TASK BRIEF: Could you print, exactly and without pictures, only the lines from the one with "Where should I" through the end of the records below?

***** ENTRIES SHOWN *****

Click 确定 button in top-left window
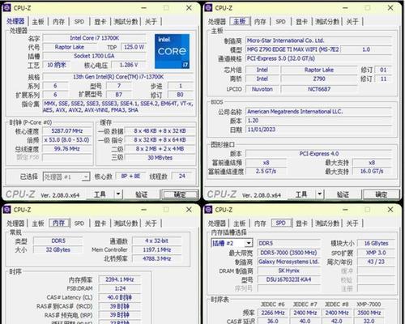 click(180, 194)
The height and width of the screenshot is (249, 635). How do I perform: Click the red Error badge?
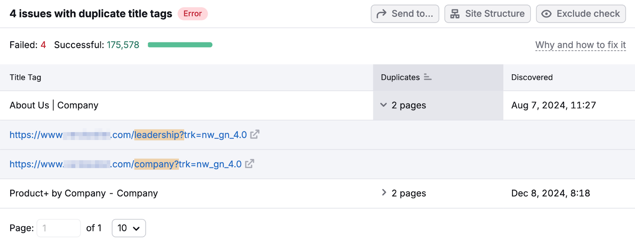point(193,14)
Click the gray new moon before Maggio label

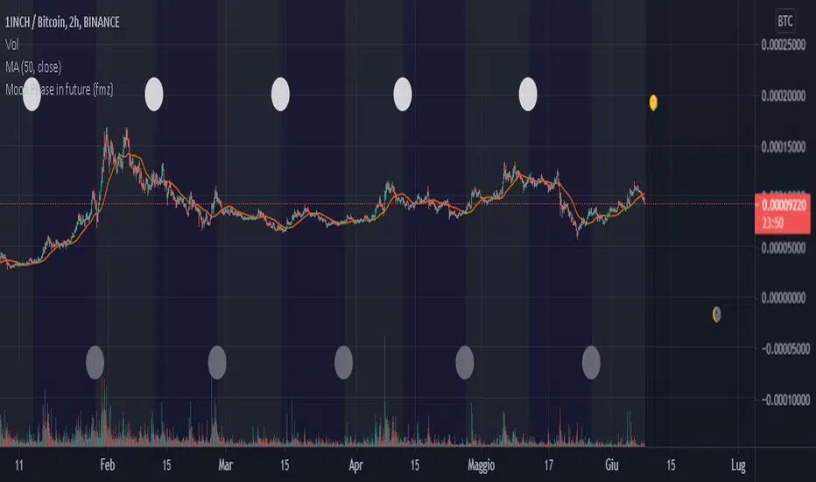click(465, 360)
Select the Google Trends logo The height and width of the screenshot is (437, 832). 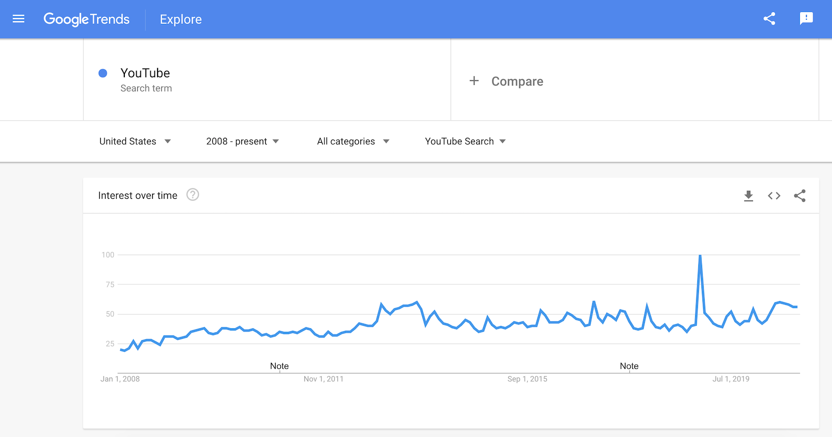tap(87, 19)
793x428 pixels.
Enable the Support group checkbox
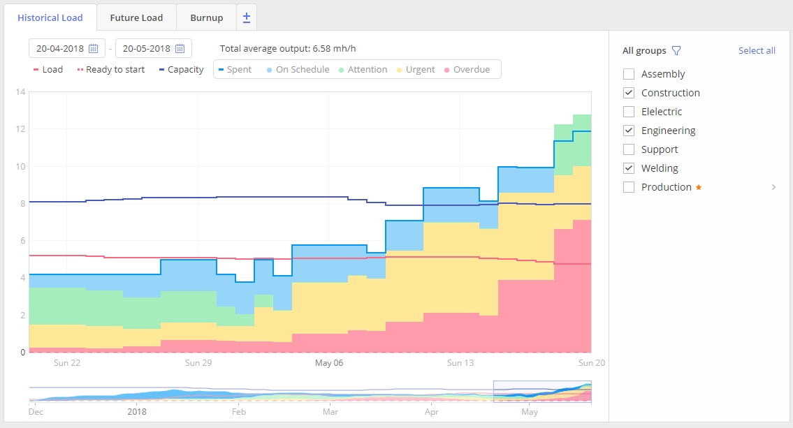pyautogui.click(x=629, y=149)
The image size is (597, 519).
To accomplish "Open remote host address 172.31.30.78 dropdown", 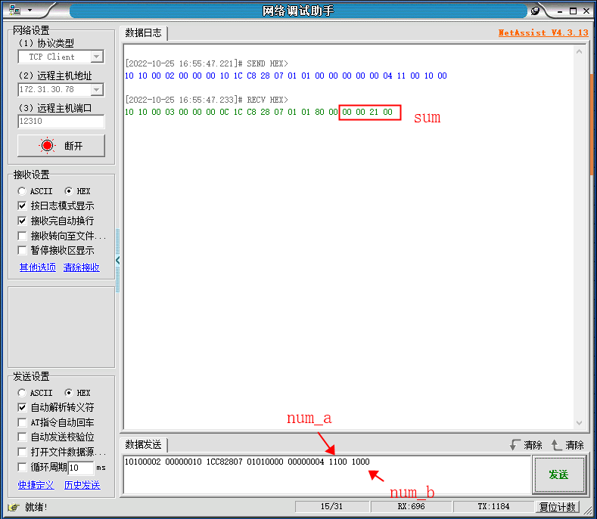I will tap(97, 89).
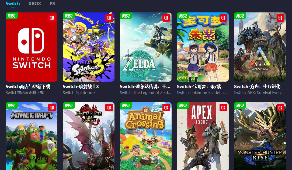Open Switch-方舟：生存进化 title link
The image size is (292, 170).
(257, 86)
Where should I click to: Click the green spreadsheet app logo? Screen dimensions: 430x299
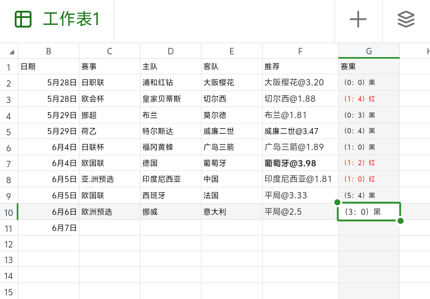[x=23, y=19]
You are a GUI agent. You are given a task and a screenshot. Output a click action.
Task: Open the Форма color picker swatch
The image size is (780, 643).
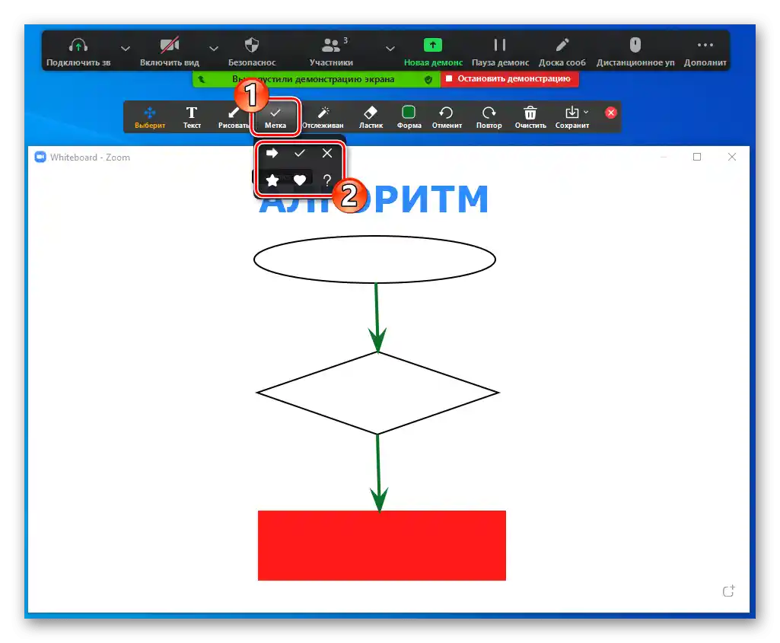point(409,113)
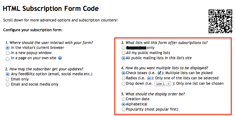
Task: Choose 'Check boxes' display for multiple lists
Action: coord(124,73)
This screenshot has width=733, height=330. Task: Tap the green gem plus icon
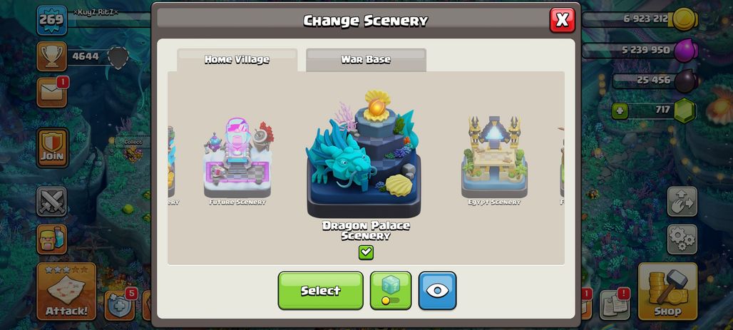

*****

OUTPUT BELOW:
Where should I click to: Click the green spreadsheet app logo? Screen dimensions: 430x299
[x=23, y=19]
You are a GUI agent. You are given a task and a screenshot. Output a click action.
Task: Open the Форма color picker swatch
The image size is (780, 643).
point(409,113)
Task: Choose 'Check boxes' display for multiple lists
Action: coord(124,73)
This screenshot has width=733, height=330. Task: Tap the green gem plus icon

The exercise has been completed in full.